Docampo was hardly the first to notice that prokaryotes have mysterious black specks floating in their cytoplasm. Yet he is one of the few ever to study them. When he focused an electron microscope on the specks, he discovered that they were actually pouchlike compartments with membranes. He then discovered that they contained pyrophosphatase, an enzyme that can shuttle proteins in and out of a structure to maintain its acidity. On further examination, it turned out that the black specks are a type of organelle—called an acidocalcisome—that is also found in certain single-celled eukaryotes.
Although the precise function of acidocalcisomes is not understood, Docampo says their discovery implies that organelles may have been in cells before our evolutionary ancestors and those of today’s bacteria diverged. “They are really the same organelle that probably originated in bacteria and was conserved during evolution,” he says. “Bacteria are more similar to eukaryotes than we thought.”
Scientists Play God, Creating New Life
Although nature has created more than 100 amino acids, almost every living creature on this planet uses the same 20 to build proteins. To find out why, Peter Schultz, a chemist at the Scripps Research Institute in California, began tinkering with the genes of the Escherichia coli bacterium a few years ago. In 2001 he announced he had built a brand-new organism in the lab that uses 21 amino acids. But, the extra amino acid had to be forced into the bacterium. So Schultz moved ahead, further engineering E. coli. This year he announced a new E. coli that can manufacture its own 21st amino acid, making it the world’s first truly synthetic, man-made form of life—an autonomous bacterium that would survive quite nicely on its own, even if it were thrown in the garbage.
To find out if the extra amino acid gives the bacterium an evolutionary advantage, Schultz and his team are adding random mutations to the genetic code of the tweaked E. coli as well as to that of a regular 20-amino-acid control group. “You’d almost be surprised if more wasn’t better,” says Schultz. “If you’re cooking dinner, having access to more ingredients may lead to more interesting things, right?” While waiting to find out, Schultz has constructed five different strains of 21-amino-acid yeast, and he is trying to build a 21-amino-acid Caenorhabditis elegans—a worm. “Ultimately, we want to go to complex, multicellular organisms, like a mouse,” he says. Yet a startling question remains for which Schultz has no answer: “Why didn’t nature do it to begin with?”
Biologists Reverse History
In a major breakthrough, scientists may have turned one species into another. By manipulating the genes of yeasts, molecular biologist Stephen Oliver and his colleagues at the University of Manchester in England have also shown it is possible to turn back the clock of evolution.
Oliver’s team began with two species of yeast called Saccharomyces cerevisiae (common baker’s yeast) and Saccharomyces mikatae.
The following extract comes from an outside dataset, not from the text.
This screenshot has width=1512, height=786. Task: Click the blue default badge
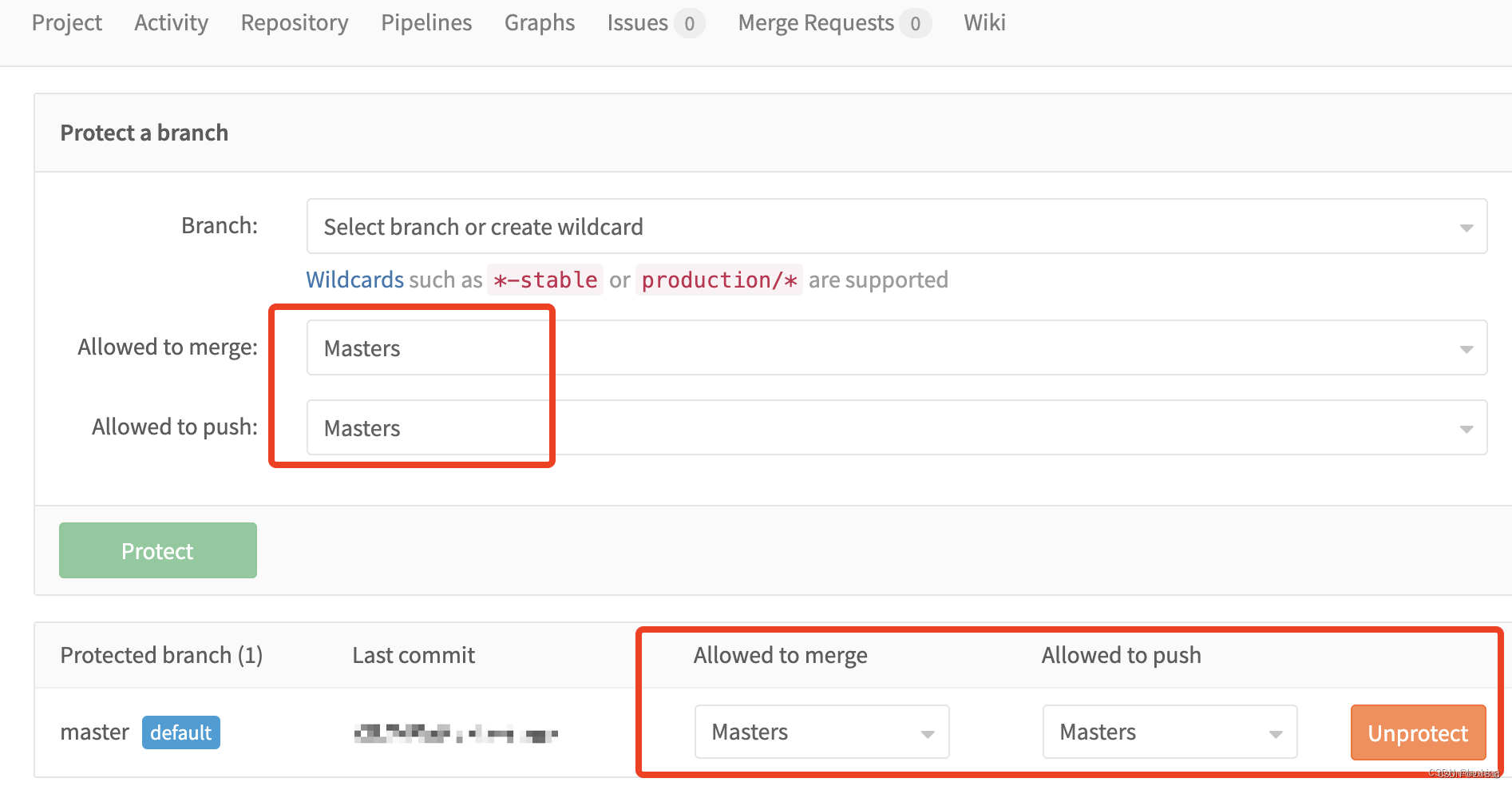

The species can mate, but they typically produce infertile offspring, just as a horse and a donkey produce an infertile mule. (A species is usually defined as an organism that can reproduce fertile offspring like itself.) Scientists reversed some of the chromosomes on S. cerevisiae to match those of S. mikatae, a process Oliver compares to “fishing in your sock drawer and lining up a blue sock with another blue sock, and a brown sock with another brown sock.” It seems straightforward, but Oliver says problems arise “when parts of the chromosomes have been swapped around. Do you pair a sock that is half blue and half brown with a blue sock or a brown sock?”
The biologists were able to achieve fertility rates between the two species that were as high as 30 percent. Because the two species have the same distant ancestor, researchers declared they had essentially reversed evolution. The implications could be profound. For example, Oliver believes the discovery could be used to prevent genetically engineered crops from obliterating wild species.
“This is quite exciting,” says Michael Travisano, an evolutionary biologist at the University of Houston. “We’ve observed many hybrid species develop naturally, but this is the first time someone was able to directly intervene on a sophisticated molecular level.”
To those who tremble at the thought of manipulating the chromosomes of living creatures, Oliver says, “We’re only applying our techniques to yeast at the moment, not monsters.”